Why focusing on CMMS due dates can lead to bad maintenance behavior
Measuring weekly schedule compliance simply by satisfying the work order due dates that are set in the computerized maintenance management system (CMMS) drives some bad behaviors. People end up not reporting little problems that could head off big problems. And they only report big problems when they start to work on them. Instead, best maintenance practice is to encourage the reporting and remedy of all the little defects we can find to avoid reactive work altogether.
To begin with, I favor priorities based on due dates rather than multiple adjectives. (With adjectives, where do you stop?) Consider the following very simplistic priority system:
Priority by Due Dates
0. Emergency - Start Now
1. Urgent - Complete 1 week
2. Routine High - Complete 2 weeks
3. Routine Normal - Complete 1 month
4. Routine Low - Complete >1 month
Priorities simply help us put work in the best order for completion acceptable to both Operations and Maintenance. Operations needs something done. Maintenance needs to know how long it can wait. Quick coordination must not be overly complicated by a slew of adjectives.
Most operators and maintainers can use their professional judgment (which is also somewhat checked by gatekeepers and morning staff meetings). The resulting priority of each work order pins down the agreement of the coordinating conversation:
Operator: “I need this thing done.”
Maintainer: “Does it have to be done right away or can it wait?”
O: “Well, it’s pretty important. It doesn’t have to be today, but it can’t wait too long.”
M: “Can it wait until next week?”
O: “That’s sounds okay. Let’s make it a Priority 2.”
Afterward, the maintenance force generally works in order of priority (with some bundling of less urgent work with more urgent work in the same area or asset). Maintenance completes the 0 emergencies, then the 1 urgent work, then the 2's, then 3’s, and then 4’s. In the short term, the finite-size maintenance force does not expand or shrink based on the workload. While we would like the workforce to be exactly sized for the work, sometimes the load of 1’s and 2’s exceeds what can be done this week or next.
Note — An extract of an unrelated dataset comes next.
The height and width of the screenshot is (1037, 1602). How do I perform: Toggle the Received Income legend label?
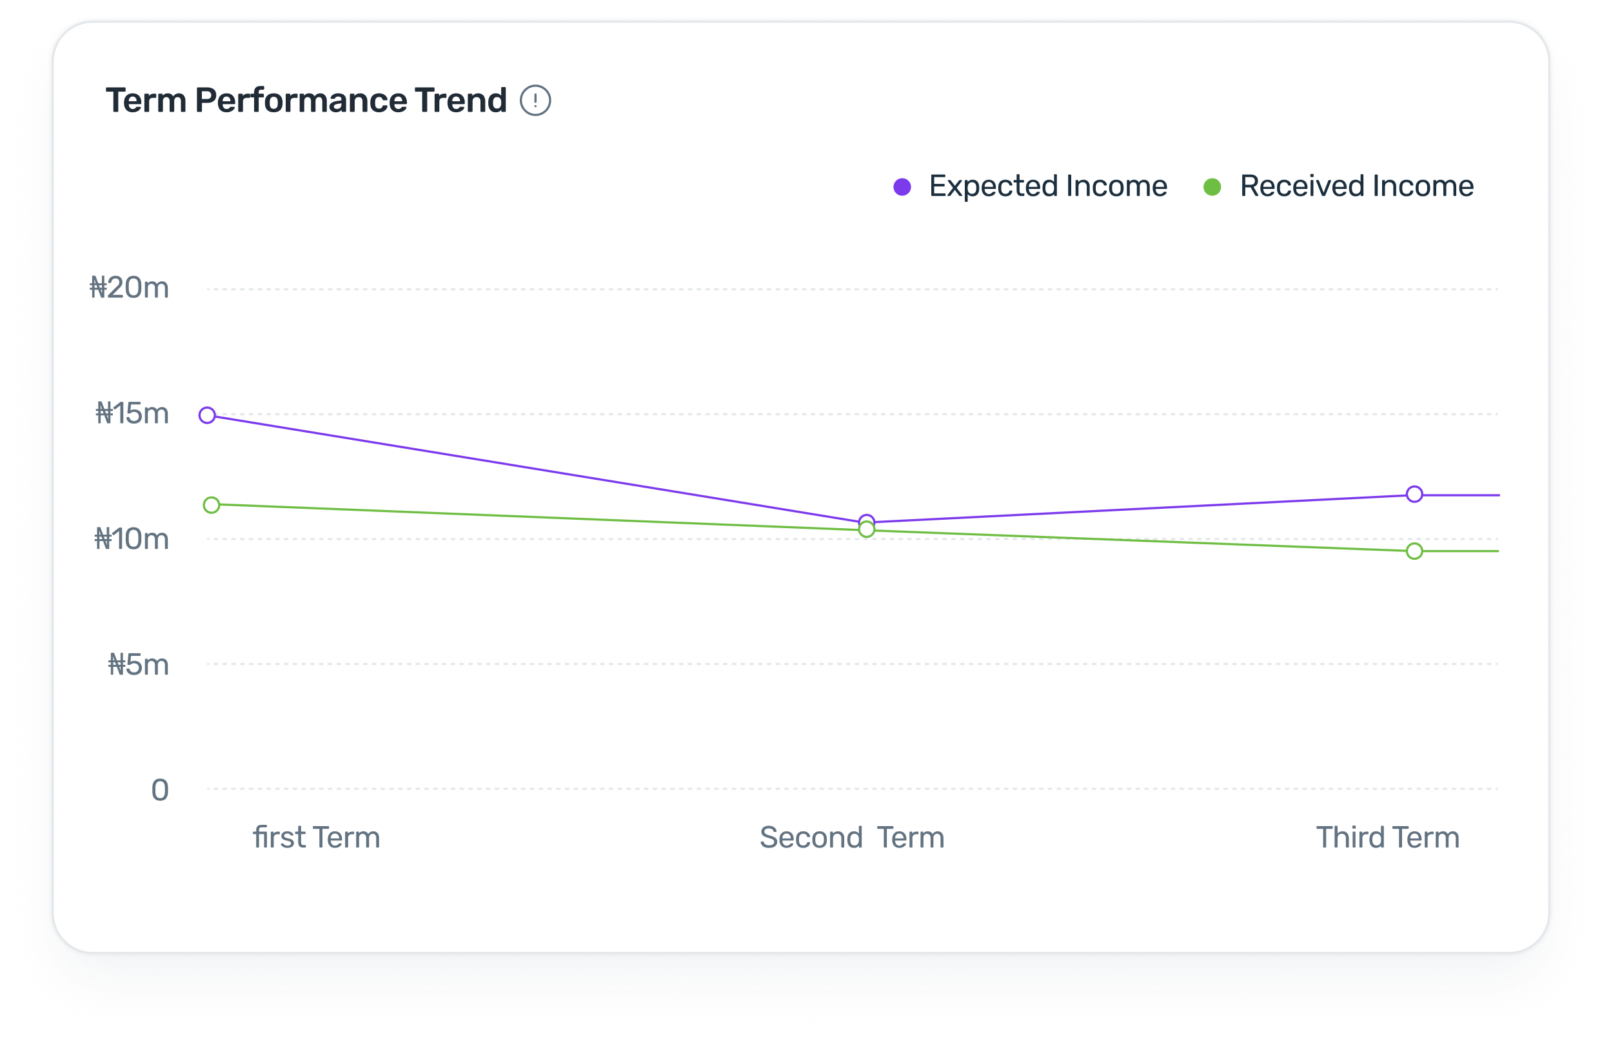click(x=1356, y=186)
Furthermore, I like scoring (or looking at) the median completions times for the different priorities. Are we generally completing Priority 1’s within a week, 2’s within a couple of weeks, and 3’s within a month? How long for a 4? It helps if we can show Operations that we generally complete a Priority 3 within a month. That encourages them not making everything a 1 or 2 so that it will not die in the “black hole of maintenance.”
Some CMMSs automatically set “due dates” as soon as work requests are entered with a priority. For example, when someone enters a new Priority 1 work request on a Wednesday, the CMMS sets the due date one week later as next Wednesday. This is not a bad practice in itself. The problem comes when a company measures “schedule compliance” as the percentage of all the work orders with a due date within that week that were completed within that week. So, if the company completed 60 of the 80 work orders that had CMMS-set due dates in that week, schedule compliance would be 75%. Yet, if only a single work order had a due date that week and it was completed, schedule compliance would be 100%. Therein lies the rub.
Meeting these CMMS-set due dates should not be used for measuring weekly “schedule compliance.” We should measure schedule compliance by the percentage of work orders that we scheduled (regardless of their priority or “due dates”) and that we completed. If we scheduled 80 work orders and then completed 60 of those work orders, our schedule compliance would be 75%. This measure tells whether schedulers properly loaded the schedule and supervisors properly used the schedule, as well as an insight to a host of other issues including operations, maintenance, engineering, and stores practices. The score tells us how well we are in control.
Using CMMS-set due dates for schedule compliance creates a bad situation. Low schedule compliance encourages Operations and others not to report Priority 3 and 4 issues, the little proactive items such as loose or missing bolts and tiny cracks or leaks. They only report the items that they know maintenance will do right away. They do not report anything where they do not know when maintenance will do it. Generally, this situation means people will report 0’s and 1’s as they begin to work on them this week. They will not report anything else because they cannot guarantee its completion time. They achieve high schedule compliance. But this score does not tell them how well they are in control.
These practices are totally the opposite of the behavior we want to drive. We want a huge backlog of proactive Priority 3’s and 4’s to prevent future reactive 0’s and 1’s. Then we want to fully load schedules to drive high productivity to complete all the 3’s and 4’s with room to spare for completing 0’s, 1’s, and maybe 2’s that pop up along the way. Incidentally, we will then have good schedule compliance as measured by CMMS-set due dates. But using that as a driving metric is too dangerous. It is not the way we want to measure schedule compliance.
We want a huge backlog of little things without anything breaking down. Surprisingly the schedule compliance based on CMMS-set due dates is met when we do not focus on it. Don’t settle for looking good. Be really great!